(Work order)
In this exercise, retype exactly and only the lines from the top of the entries below through the line that holds "Given: Uncheck Notify", omitting pictures.

(Items listed in a dataset)
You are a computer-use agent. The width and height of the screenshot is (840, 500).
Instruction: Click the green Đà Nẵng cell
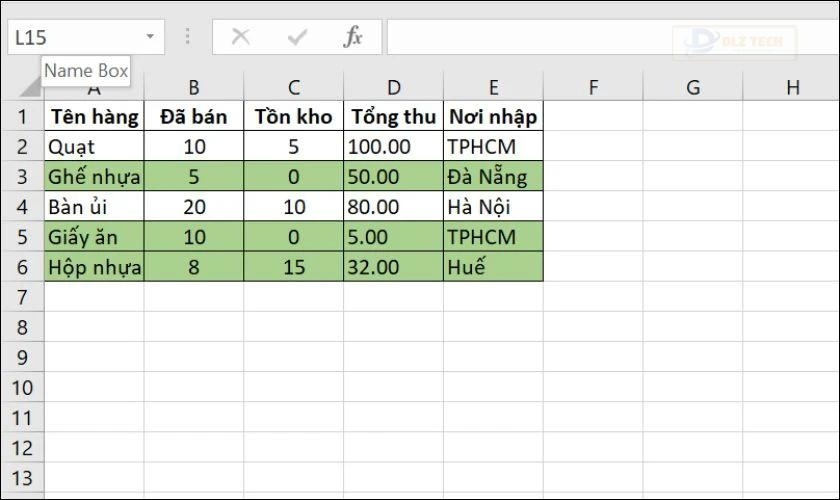(x=493, y=176)
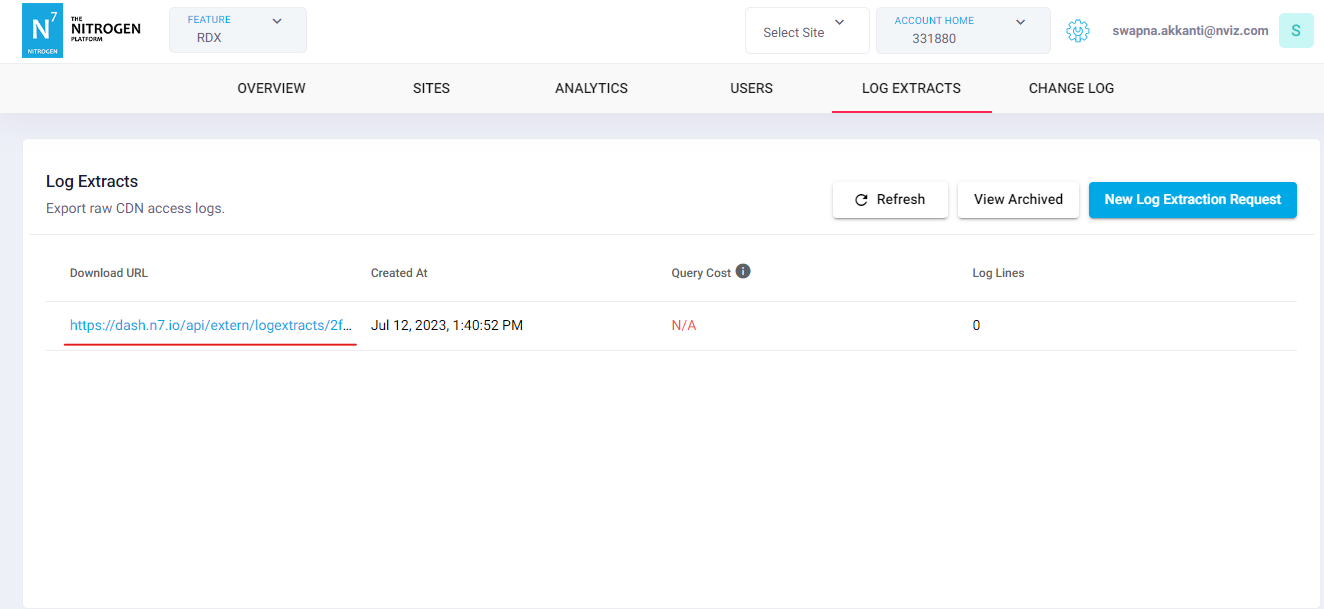Click the Query Cost info icon

pos(743,272)
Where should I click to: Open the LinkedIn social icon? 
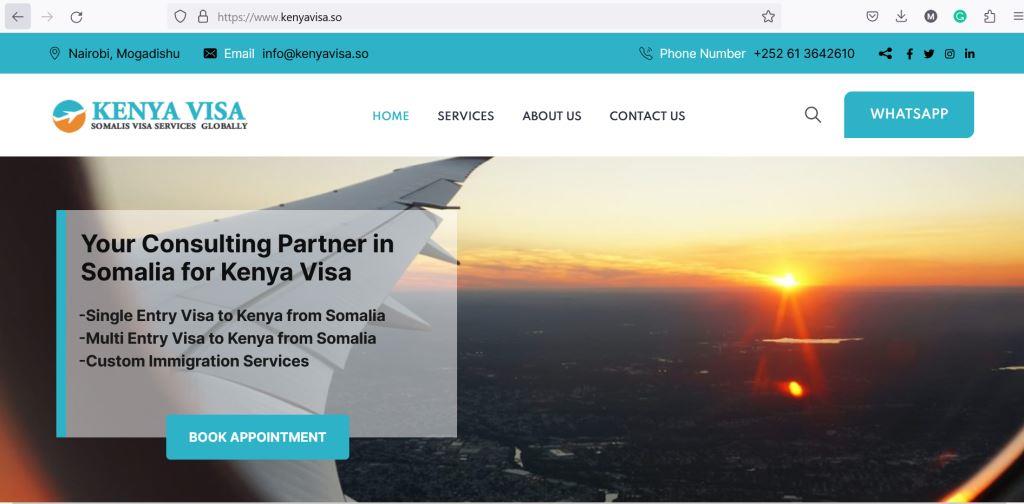969,54
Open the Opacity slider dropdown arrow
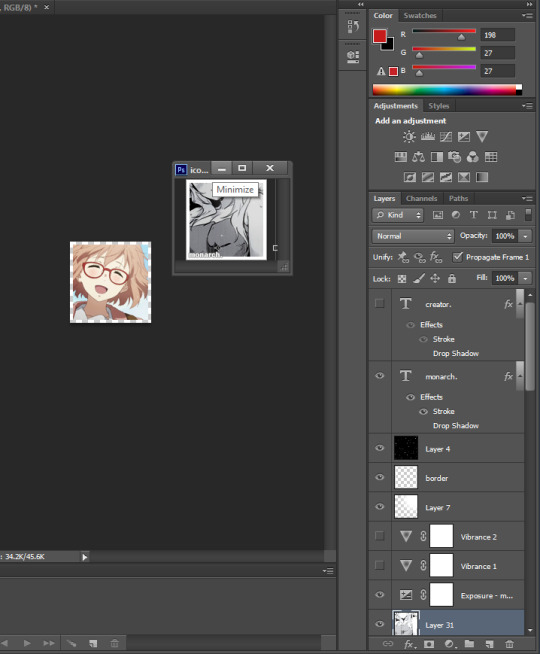The image size is (540, 654). [525, 236]
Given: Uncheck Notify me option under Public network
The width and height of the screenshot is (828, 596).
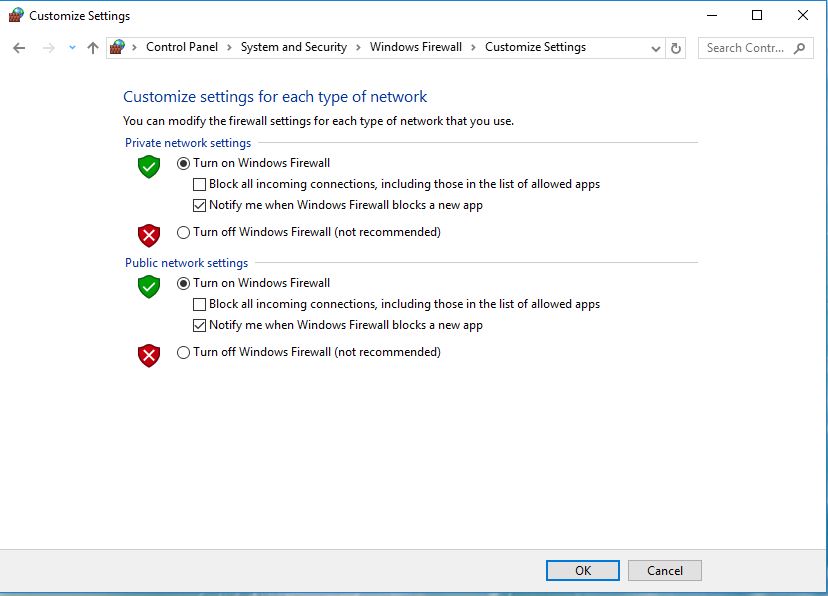Looking at the screenshot, I should 200,325.
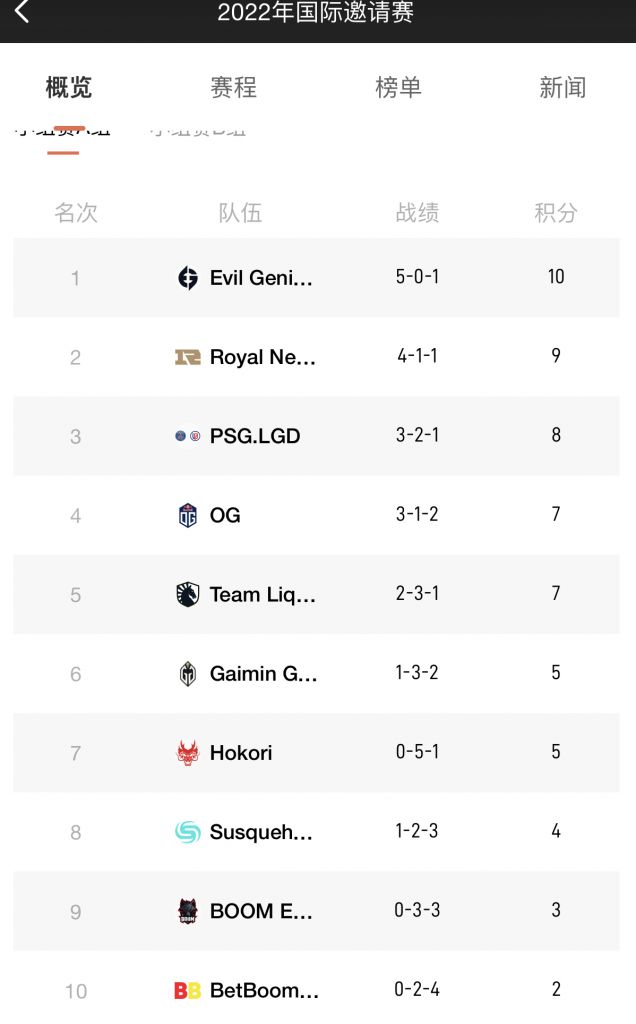Tap the Soniqs teal logo
The height and width of the screenshot is (1024, 636).
point(188,832)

(Answer space)
You are a computer-use agent. The width and height of the screenshot is (840, 500).
Instruction: Click the green Đà Nẵng cell
(x=493, y=176)
Click the Query Cost info icon

pos(743,272)
Where should I click to: Open the LinkedIn social icon? 
969,54
Open the Opacity slider dropdown arrow
The image size is (540, 654). [525, 236]
Given: Uncheck Notify me option under Public network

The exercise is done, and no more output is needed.